I’ve seen multiple stories about a new sociology course on love at a university in India. Here is one such story:

The battle of superiority between natural and social sciences is being played out at one of India‘s oldest universities and good old Love may just become a casualty.

Among general education courses to familiarise humanities and science students with each others’ disciplines, Kolkata’s Presidency University is offering unique optional papers like “Digital Humanities”, “The Physics of Everyday Life”, and “Love” – likely to be option number 1 for most undergraduate students!

The subject of Love, hitherto the premise of departments of English and Philosophy, will be addressed for the first time by a department of sociology in an Indian university. The only other known precedent is the Sociology of Love undergraduate course offered at the University of Massachusetts in the US…

Roy hopes to cover several elements of Love – from Love-as-romance to Love-as-industry. He is hoping to bank on Love theorists like Anthony Giddens, Zygmunt Bauman and Eric Fromm, who have enriched sociological discourses with “The Transformation of Intimacy; Sexuality, Love and Eroticism in Modern Societies” , “Liquid Love” and “The Art of Loving” respectively.

My first thought is a line that I have provided to Introduction to Sociology students: if humans are involved in any way, sociologists can and will study it. Considering there is not a shortage of writing and commentary about love, sociologists should study it.

But, several articles, including this one, seem to hint at a different sort of issue: by applying social science methods to love, do social scientists change what love is? If it is shown to be influenced by social forces and norms, does this demean love? This sounds a bit silly to me: we know there is a more individual component to love (emotions, though this individualistic idea ), we know there is a physical dimension (the response of the body), and we know there is a social dimension (what love is and how it is expressed differs). Sociologists often “pull back the curtain” on social behavior but this doesn’t necessarily mean it ruins the experience of love. On the contrary, it may just enlighten people about the social dimensions of love.
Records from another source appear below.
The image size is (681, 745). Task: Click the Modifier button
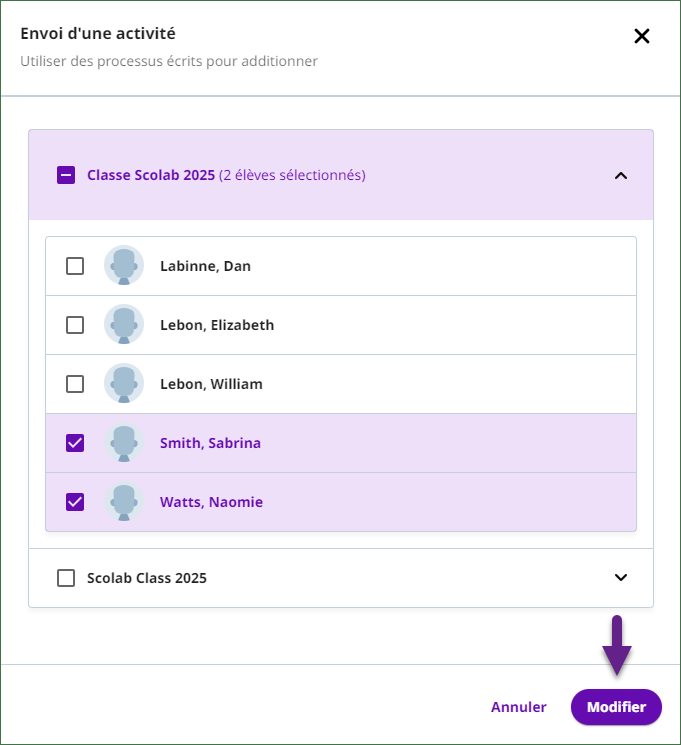tap(616, 707)

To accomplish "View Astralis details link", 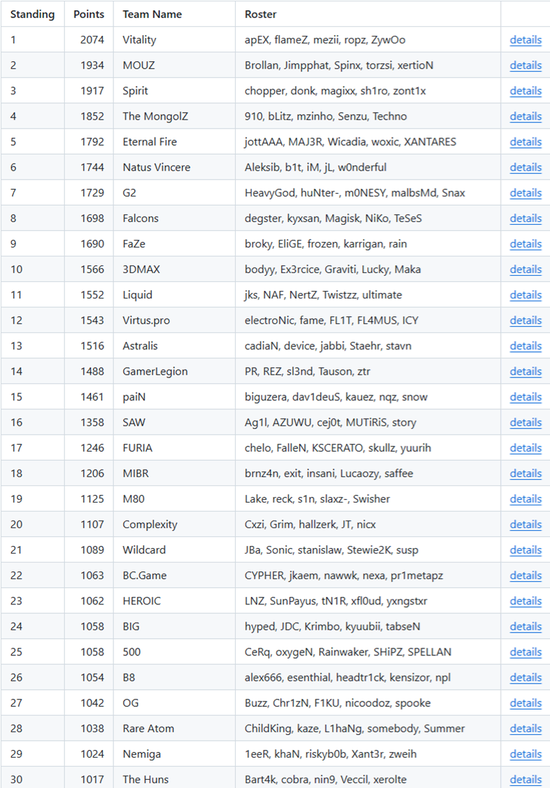I will click(525, 346).
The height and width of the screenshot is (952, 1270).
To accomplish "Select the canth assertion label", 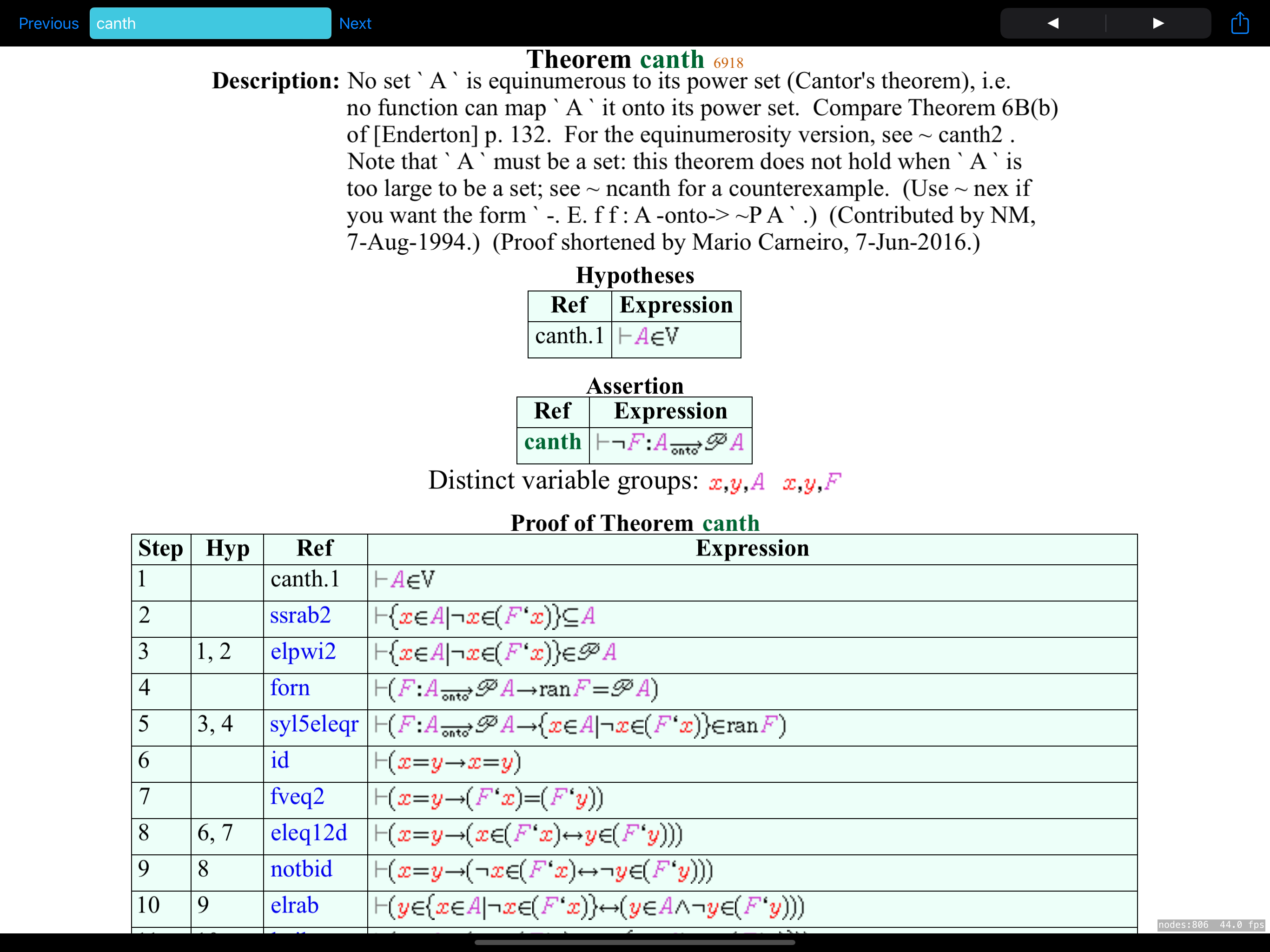I will (x=553, y=442).
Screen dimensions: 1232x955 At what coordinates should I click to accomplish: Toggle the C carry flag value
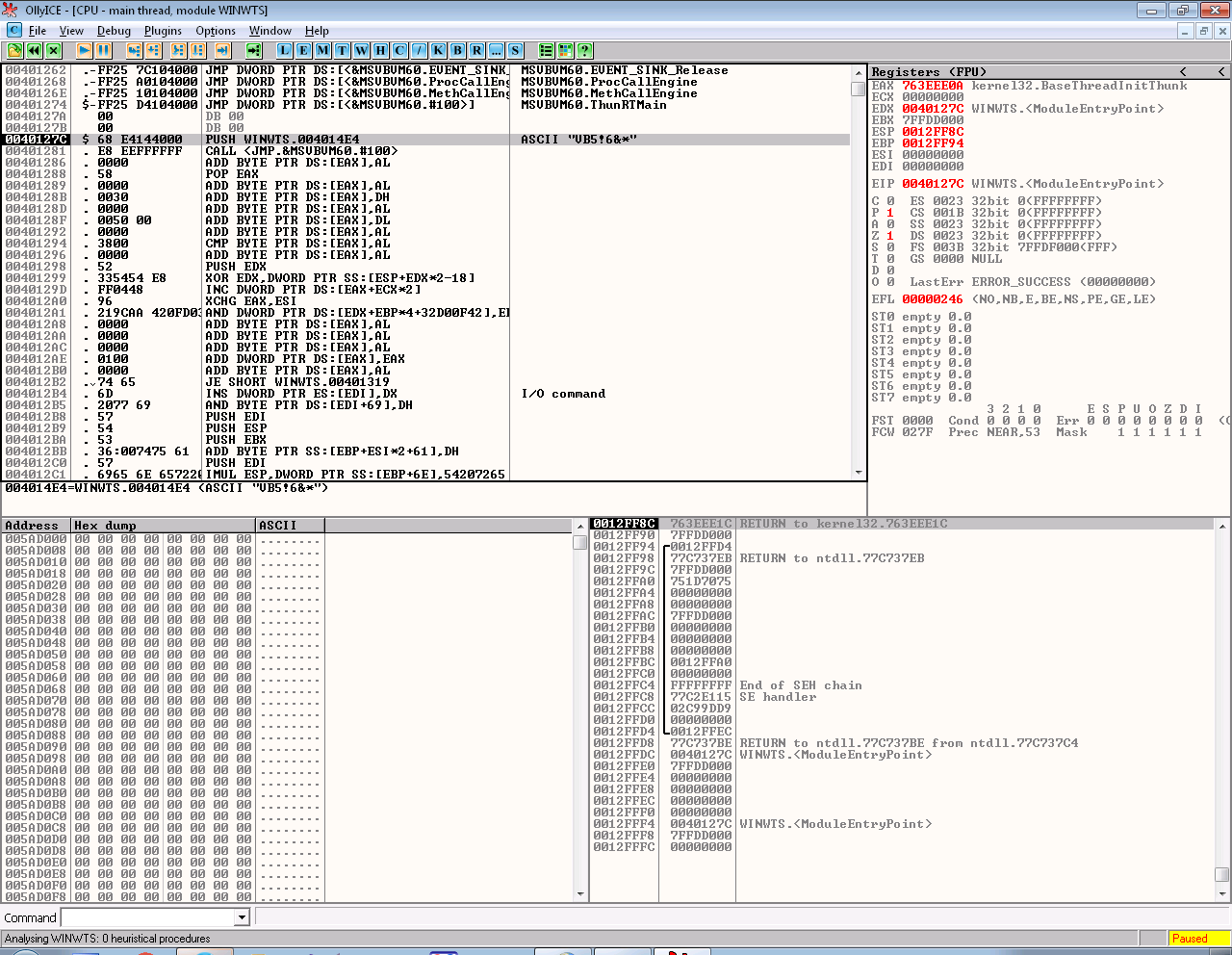click(889, 201)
Another idea. A number of social scientists have been behind the creation of popular dating websites (great phrase: “algorithms of love”): a psychologist is behind eHarmony.com, a sociologist is behind perfectmatch.com, and an anthropologist developed the algorithm behind chemistry.com. These social scientists have helped develop the idea that love can be scientific, that there are patterns that can be applied in a waiting market where plenty of people want such “Scientific” matching.